Ms. Struyven then asked about Mr. Lubanga’s detention. Sometime after he was arrested and detained at a DEMIAP (détection militaire des activités anti-patrie) or Military Detection of Anti-Fatherland Activities, facility, Mr. Lubanga was transferred to the Grand Hotel in Kinshasa where he was put under house arrest. While Mr. Longa agreed the hotel was luxurious, he later said it was also a dungeon where people were very closely monitored by the DEMIAP Unit. He was unaware of any press conference Mr. Lubanga gave at that time as there was little communication between Kinshasa and Bunia.

While he agreed with Ms. Struyven that there was a shop in Bunia where one could pay to use a satellite telephone, it was too expensive for most people. He had no communication with Mr. Lubanga during that period, nor did anyone he spent time with.

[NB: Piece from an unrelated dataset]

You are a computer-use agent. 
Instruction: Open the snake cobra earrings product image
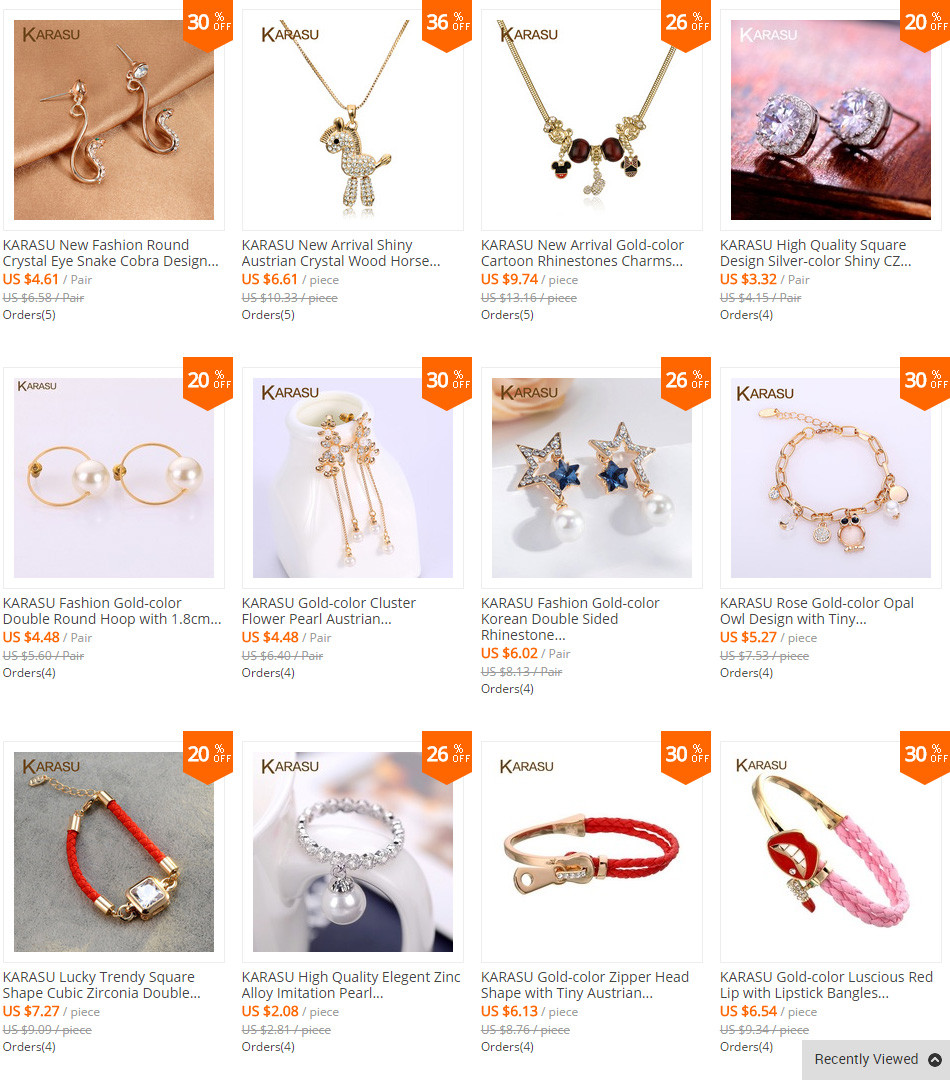pos(114,120)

Mr. Longa also denied that Richard Lonema was the interim president while Mr. Lubanga was in detention in Kinshasa. If he held power, the witness said, he arrogated it to himself. Nor did Mr. Lubanga have anything to do with the military takeover in Bunia on August 9, 2002. Those who had earlier mutinied from the APC were responsible, he said. The prosecutor showed Mr. Longa a document dated August 11, 2002, and signed by Mr. Lubanga, wherein he and his people took credit for the takeover. Mr. Longa replied that several people were trying to claim responsibility for the military victory in order to establish themselves as credible interlocutors with the government. It did not mean Mr. Lubanga was actually responsible.

Ms. Struyven presented the witness with another document signed by Mr. Lubanga in September 2002, in which he states that the UPC-RP (Union of Congolese Patriots/ Reconciliation and Peace) – a name the group adopted at the time – had taken up arms to remove all forces that contributed to the destruction of Ituri and the Congo, and that the UPC-RP had put an end to the RCD-K-ML. Mr. Longa agreed this was an objective of the UPC-RP in September 2002 when the UPC began structuring an army and becoming involved in fighting the “enemies of peace.”

The remainder of the questioning on Tuesday came from prosecutor Ade Omofade. The questions explored events between March and May 2003, when the UPC and the Patriotic Force for the Liberation of Congo (FPLC) were driven out of Bunia but later fought their way back.

Trial will resume tomorrow morning for further cross-examination of Mr. Longa. Given the unanticipated length of his testimony, the schedule of witnesses will require adjustment, the defense stated.